## REQUIREMENT:
Return every line below in which "will" appears.

---------- RECORDS FOR PROCESSING

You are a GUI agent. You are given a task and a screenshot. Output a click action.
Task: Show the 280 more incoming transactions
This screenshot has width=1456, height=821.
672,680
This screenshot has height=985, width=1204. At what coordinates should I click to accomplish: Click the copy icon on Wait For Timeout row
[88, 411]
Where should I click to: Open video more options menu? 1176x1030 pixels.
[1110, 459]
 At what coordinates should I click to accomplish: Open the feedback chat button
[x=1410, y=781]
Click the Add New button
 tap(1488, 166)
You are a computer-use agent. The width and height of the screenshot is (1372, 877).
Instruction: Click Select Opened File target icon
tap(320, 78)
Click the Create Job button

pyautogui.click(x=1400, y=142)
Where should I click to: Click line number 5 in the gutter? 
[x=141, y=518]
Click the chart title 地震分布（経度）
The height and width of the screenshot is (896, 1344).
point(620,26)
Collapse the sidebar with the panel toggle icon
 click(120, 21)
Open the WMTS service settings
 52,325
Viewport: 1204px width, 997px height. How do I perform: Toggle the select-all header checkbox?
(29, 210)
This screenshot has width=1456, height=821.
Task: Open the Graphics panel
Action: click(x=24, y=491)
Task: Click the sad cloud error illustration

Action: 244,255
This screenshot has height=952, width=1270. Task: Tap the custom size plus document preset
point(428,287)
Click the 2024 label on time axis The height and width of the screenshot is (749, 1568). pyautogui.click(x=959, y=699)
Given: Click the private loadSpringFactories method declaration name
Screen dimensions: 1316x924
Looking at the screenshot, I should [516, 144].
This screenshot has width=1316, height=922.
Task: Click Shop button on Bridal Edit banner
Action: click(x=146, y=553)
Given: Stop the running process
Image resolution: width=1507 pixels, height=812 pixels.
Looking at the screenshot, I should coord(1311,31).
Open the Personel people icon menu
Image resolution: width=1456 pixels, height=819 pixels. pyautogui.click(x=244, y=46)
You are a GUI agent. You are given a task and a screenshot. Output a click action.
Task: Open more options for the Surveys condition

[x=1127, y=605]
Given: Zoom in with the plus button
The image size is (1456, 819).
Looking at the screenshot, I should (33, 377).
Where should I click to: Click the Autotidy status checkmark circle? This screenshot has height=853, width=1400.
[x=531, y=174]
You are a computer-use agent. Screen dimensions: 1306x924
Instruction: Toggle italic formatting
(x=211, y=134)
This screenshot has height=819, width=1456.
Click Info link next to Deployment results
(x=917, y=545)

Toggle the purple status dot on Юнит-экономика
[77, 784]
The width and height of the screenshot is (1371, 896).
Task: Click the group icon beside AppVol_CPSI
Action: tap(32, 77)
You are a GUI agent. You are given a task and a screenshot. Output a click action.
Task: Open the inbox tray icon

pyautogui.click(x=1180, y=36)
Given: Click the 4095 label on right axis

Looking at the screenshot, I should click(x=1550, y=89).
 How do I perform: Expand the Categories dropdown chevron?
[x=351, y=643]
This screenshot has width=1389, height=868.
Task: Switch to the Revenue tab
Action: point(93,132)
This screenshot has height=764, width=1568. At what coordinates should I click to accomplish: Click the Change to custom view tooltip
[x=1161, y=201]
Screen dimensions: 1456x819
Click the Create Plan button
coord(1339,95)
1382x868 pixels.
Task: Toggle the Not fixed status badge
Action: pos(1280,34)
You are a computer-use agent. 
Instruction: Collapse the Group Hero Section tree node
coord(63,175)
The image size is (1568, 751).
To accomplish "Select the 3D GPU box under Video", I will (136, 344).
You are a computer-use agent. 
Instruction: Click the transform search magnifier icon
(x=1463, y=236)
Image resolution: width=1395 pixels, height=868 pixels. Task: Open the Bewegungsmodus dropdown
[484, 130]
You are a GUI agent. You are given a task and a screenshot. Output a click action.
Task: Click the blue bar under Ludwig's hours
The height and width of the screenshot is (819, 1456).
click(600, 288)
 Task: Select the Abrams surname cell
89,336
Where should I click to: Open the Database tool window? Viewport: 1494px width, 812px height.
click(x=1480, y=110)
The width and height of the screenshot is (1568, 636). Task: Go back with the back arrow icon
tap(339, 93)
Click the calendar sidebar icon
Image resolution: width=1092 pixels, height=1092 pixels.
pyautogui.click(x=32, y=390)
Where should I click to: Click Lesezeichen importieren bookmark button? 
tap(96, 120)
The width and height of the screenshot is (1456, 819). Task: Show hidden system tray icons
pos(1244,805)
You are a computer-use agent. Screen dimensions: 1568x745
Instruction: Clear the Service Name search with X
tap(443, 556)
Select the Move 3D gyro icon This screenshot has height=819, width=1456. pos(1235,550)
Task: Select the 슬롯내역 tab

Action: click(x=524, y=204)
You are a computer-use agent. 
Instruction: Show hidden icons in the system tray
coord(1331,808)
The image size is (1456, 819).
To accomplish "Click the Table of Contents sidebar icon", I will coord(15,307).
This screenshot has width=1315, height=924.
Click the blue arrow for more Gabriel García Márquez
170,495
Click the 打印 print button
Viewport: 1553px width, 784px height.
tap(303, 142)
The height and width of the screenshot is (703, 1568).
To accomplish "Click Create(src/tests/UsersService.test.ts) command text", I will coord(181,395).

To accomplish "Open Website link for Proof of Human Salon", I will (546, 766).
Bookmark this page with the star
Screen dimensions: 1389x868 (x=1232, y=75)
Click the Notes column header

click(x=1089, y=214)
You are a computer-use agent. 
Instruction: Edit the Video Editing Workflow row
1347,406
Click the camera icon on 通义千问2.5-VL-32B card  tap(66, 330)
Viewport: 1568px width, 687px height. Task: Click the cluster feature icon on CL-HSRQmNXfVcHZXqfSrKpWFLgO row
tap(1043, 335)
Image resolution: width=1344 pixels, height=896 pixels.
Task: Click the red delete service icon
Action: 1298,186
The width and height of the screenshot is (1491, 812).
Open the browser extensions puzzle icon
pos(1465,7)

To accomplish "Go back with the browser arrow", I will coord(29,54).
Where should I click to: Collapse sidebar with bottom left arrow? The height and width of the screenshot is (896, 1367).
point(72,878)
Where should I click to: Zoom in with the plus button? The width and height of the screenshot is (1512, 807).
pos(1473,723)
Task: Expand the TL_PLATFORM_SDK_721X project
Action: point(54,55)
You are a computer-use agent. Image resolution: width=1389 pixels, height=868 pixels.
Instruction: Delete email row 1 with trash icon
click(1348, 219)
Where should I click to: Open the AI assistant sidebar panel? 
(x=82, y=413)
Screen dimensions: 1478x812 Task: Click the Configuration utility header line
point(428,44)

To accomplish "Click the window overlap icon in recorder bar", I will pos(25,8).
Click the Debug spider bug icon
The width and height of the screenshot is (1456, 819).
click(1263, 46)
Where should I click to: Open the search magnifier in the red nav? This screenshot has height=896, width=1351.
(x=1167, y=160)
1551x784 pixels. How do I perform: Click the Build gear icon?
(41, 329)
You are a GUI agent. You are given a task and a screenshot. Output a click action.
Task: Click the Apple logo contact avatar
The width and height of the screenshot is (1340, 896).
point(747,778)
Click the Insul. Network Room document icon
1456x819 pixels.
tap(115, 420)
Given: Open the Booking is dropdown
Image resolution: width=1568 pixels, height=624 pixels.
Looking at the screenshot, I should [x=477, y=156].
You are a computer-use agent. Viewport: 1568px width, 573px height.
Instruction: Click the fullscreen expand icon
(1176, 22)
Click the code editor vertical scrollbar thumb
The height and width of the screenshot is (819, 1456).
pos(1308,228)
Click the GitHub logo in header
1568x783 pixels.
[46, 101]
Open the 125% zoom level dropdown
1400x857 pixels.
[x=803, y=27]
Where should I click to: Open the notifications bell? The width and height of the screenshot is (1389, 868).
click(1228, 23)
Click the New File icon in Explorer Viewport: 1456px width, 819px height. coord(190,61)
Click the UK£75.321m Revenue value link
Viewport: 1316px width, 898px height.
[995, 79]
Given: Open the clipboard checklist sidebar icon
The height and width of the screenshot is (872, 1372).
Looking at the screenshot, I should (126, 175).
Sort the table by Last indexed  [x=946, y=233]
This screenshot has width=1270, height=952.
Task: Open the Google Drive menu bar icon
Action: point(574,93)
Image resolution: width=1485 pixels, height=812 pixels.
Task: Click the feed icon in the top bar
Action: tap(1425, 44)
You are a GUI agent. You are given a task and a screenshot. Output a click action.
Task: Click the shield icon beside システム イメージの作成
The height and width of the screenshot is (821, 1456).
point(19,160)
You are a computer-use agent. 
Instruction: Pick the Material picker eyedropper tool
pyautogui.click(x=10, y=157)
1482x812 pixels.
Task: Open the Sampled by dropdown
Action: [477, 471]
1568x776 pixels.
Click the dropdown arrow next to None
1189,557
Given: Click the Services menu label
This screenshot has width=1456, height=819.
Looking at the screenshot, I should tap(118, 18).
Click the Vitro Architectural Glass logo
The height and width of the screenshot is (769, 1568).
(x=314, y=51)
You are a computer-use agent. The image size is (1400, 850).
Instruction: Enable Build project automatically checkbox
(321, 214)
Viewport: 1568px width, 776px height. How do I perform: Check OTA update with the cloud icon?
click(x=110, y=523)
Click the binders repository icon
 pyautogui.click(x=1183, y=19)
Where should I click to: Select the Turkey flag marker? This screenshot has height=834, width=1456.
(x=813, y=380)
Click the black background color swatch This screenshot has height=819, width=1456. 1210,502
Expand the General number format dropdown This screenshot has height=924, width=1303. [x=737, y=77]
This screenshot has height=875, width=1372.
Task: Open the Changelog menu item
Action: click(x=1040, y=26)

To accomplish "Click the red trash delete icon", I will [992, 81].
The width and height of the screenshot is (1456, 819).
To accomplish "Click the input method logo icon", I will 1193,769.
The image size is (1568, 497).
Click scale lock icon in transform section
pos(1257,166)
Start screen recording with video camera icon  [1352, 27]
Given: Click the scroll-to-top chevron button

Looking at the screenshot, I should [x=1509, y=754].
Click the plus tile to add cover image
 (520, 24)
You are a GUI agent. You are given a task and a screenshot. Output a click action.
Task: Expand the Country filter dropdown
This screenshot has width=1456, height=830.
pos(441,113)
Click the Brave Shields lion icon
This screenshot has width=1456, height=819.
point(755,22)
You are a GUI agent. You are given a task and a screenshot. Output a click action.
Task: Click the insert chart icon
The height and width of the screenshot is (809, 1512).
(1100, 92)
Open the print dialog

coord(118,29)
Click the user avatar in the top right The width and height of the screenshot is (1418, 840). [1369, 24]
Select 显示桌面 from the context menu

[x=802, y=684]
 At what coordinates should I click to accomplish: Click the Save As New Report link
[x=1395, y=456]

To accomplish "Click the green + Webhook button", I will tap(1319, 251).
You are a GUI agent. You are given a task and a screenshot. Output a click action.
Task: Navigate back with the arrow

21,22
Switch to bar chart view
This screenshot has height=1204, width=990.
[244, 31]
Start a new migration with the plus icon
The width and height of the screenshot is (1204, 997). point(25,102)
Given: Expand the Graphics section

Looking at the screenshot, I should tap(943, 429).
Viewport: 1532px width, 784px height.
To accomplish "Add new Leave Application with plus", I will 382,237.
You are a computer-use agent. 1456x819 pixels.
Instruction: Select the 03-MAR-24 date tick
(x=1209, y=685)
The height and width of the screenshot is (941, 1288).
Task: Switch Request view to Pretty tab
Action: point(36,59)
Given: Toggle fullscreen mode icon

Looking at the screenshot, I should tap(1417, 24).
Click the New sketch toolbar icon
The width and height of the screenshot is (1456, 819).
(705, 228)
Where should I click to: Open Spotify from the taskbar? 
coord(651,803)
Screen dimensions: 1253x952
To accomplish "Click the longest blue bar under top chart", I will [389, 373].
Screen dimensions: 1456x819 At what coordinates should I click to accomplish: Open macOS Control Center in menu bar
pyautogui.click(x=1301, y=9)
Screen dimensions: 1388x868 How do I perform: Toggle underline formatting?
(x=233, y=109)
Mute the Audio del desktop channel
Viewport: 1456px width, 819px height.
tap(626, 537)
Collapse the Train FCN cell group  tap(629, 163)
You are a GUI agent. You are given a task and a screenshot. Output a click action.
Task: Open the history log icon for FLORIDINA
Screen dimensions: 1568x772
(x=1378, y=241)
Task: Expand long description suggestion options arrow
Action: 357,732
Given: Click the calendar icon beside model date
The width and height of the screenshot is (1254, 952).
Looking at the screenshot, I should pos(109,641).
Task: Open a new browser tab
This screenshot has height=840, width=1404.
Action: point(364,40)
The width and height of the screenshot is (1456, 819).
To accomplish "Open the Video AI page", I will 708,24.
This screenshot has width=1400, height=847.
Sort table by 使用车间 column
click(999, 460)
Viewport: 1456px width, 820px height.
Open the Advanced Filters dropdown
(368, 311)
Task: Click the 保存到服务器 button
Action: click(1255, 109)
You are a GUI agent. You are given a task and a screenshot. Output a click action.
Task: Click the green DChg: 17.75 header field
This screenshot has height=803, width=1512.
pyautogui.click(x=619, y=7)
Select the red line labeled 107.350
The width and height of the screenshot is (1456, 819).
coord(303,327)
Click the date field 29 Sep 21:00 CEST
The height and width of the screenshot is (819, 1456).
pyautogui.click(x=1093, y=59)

--------------------

## ANSWER FOR THIS EXERCISE:
To accomplish "Select the 3D GPU box under Video", I will (136, 344).
To accomplish "Click the Table of Contents sidebar icon", I will coord(15,307).
To accomplish "Click Create(src/tests/UsersService.test.ts) command text", I will coord(181,395).
To accomplish "Open Website link for Proof of Human Salon", I will (546, 766).
To accomplish "Go back with the browser arrow", I will coord(29,54).
To accomplish "Click the window overlap icon in recorder bar", I will pos(25,8).
To accomplish "Click the red trash delete icon", I will [992, 81].
To accomplish "Click the input method logo icon", I will 1193,769.
To accomplish "Click the green + Webhook button", I will tap(1319, 251).
To accomplish "Add new Leave Application with plus", I will 382,237.
To accomplish "Click the longest blue bar under top chart", I will [389, 373].
To accomplish "Open the Video AI page", I will 708,24.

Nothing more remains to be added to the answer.